:: Document excerpt ::
§
0

We have an ElasticSearch instance on Linux in the Azure cloud. We are trying to programmatically obtain a flat file or dump (the format is negotiable) of one of our ElasticSearch indexes once every 24 hours at a specified time, which would then be delivered to a customer, who does not have ElasticSearch. The file would be about 15GB in size, and include approximately 7 million documents.

We are thinking we need to start with a query on our ElasticSearch instance which would actually get the data, however, through my perusal of the documentation, I don’t see such a query to accomplish this.

Is anyone aware of such a query, or methodology to achieve this? In addition to the query, the large size of the file is of concern, and would need to be considered for the correct solution to be achieved.

EDIT: I've added some additional relevant information that was not obvious in the first post that may make the answers differ slightly.
§
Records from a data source
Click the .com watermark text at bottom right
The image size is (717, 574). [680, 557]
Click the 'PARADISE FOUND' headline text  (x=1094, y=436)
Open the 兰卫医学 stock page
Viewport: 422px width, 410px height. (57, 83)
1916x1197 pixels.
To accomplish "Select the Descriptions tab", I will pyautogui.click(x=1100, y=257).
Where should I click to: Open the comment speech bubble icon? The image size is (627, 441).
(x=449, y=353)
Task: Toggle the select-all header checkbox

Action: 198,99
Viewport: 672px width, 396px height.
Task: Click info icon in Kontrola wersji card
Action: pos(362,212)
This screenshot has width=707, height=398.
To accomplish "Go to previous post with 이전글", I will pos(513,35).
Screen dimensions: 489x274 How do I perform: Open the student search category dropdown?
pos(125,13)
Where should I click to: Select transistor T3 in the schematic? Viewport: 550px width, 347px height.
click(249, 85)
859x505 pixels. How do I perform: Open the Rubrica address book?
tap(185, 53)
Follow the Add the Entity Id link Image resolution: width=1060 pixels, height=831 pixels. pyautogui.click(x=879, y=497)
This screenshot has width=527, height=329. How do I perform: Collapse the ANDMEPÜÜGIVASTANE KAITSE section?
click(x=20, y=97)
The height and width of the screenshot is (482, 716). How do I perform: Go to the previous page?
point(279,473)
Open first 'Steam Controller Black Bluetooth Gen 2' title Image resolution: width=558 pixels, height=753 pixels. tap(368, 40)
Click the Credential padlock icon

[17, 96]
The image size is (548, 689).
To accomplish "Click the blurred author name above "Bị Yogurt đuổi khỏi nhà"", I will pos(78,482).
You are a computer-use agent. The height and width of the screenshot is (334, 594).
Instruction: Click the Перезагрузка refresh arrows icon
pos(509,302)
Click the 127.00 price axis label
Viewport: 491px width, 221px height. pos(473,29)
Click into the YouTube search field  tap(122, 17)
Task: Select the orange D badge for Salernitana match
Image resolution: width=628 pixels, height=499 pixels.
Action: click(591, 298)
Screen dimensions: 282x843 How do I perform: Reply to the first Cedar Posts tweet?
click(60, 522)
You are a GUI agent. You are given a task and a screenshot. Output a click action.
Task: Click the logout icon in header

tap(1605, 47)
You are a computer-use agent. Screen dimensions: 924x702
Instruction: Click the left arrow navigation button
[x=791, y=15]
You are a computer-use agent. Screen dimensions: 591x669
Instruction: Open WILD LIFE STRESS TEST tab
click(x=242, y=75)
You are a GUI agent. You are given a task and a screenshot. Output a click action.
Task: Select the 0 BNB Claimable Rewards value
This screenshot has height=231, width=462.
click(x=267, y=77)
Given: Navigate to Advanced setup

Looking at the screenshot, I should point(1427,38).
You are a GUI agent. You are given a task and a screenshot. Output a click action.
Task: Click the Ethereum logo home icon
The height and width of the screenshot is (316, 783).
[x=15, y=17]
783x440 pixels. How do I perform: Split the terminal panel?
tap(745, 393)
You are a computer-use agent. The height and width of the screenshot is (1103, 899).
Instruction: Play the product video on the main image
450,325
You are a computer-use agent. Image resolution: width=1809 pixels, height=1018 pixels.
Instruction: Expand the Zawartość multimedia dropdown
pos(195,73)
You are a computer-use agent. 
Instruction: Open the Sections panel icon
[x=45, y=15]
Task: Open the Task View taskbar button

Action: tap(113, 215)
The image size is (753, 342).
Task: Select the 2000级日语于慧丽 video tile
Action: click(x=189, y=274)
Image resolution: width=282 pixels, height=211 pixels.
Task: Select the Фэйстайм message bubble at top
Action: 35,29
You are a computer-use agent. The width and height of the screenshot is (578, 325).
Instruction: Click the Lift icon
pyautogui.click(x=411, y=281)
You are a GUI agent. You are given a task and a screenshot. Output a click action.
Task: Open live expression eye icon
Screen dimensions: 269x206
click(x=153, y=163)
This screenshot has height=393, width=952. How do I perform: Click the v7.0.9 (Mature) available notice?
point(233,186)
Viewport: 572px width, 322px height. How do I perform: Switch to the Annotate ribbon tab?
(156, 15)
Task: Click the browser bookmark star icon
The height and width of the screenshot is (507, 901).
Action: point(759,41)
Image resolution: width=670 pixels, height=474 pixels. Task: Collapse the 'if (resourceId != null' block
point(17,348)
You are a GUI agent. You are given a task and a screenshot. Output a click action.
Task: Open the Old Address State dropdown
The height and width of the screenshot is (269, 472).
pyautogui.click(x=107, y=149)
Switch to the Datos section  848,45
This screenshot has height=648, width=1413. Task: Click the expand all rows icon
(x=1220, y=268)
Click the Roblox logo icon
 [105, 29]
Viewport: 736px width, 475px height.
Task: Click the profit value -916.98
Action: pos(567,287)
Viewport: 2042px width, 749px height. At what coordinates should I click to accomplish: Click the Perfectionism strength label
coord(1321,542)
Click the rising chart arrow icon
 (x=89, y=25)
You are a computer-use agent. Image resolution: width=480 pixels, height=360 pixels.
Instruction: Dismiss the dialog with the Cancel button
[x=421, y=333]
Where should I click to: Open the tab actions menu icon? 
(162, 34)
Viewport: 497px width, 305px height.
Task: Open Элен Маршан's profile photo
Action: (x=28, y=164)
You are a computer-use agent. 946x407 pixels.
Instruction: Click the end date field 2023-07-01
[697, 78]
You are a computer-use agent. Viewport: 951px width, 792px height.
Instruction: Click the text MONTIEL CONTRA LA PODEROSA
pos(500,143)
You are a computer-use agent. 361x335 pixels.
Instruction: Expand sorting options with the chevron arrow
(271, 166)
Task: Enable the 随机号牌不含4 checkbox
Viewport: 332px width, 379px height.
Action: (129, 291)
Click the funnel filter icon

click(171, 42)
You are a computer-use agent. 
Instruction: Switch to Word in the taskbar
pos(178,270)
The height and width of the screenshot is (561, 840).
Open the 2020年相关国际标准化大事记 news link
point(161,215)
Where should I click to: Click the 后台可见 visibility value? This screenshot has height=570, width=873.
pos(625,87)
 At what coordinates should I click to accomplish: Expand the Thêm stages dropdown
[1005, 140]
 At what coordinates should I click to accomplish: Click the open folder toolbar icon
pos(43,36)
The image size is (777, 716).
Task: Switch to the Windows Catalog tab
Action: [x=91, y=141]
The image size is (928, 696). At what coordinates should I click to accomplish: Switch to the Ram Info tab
§
:: Tasks to perform ::
1: Reproduce the ElasticSearch post starting at the words "Is anyone aware" and ending after "to be achieved.", with "approach" in place of "methodology".
2: Lay out the records as a Markdown table with the columns Row and Line, starting at the line that contains "Click the 127.00 price axis label" and ending after the line that contains "tap(745, 393)". Include only those lines and leave out blank ones.
The ElasticSearch post and the records are independent of each other.

:: Responses ::
1:
Is anyone aware of such a query, or approach to achieve this? In addition to the query, the large size of the file is of concern, and would need to be considered for the correct solution to be achieved.

2:
| Row | Line |
|---|---|
| 1 | Click the 127.00 price axis label |
| 2 | Viewport: 491px width, 221px height. pos(473,29) |
| 3 | Click into the YouTube search field  tap(122, 17) |
| 4 | Task: Select the orange D badge for Salernitana match |
| 5 | Image resolution: width=628 pixels, height=499 pixels. |
| 6 | Action: click(591, 298) |
| 7 | Screen dimensions: 282x843 How do I perform: Reply to the first Cedar Posts tweet? |
| 8 | click(60, 522) |
| 9 | You are a GUI agent. You are given a task and a screenshot. Output a click action. |
| 10 | Task: Click the logout icon in header |
| 11 | tap(1605, 47) |
| 12 | You are a computer-use agent. Screen dimensions: 924x702 |
| 13 | Instruction: Click the left arrow navigation button |
| 14 | [x=791, y=15] |
| 15 | You are a computer-use agent. Screen dimensions: 591x669 |
| 16 | Instruction: Open WILD LIFE STRESS TEST tab |
| 17 | click(x=242, y=75) |
| 18 | You are a GUI agent. You are given a task and a screenshot. Output a click action. |
| 19 | Task: Select the 0 BNB Claimable Rewards value |
| 20 | This screenshot has height=231, width=462. |
| 21 | click(x=267, y=77) |
| 22 | Given: Navigate to Advanced setup |
| 23 | Looking at the screenshot, I should point(1427,38). |
| 24 | You are a GUI agent. You are given a task and a screenshot. Output a click action. |
| 25 | Task: Click the Ethereum logo home icon |
| 26 | The height and width of the screenshot is (316, 783). |
| 27 | [x=15, y=17] |
| 28 | 783x440 pixels. How do I perform: Split the terminal panel? |
| 29 | tap(745, 393) |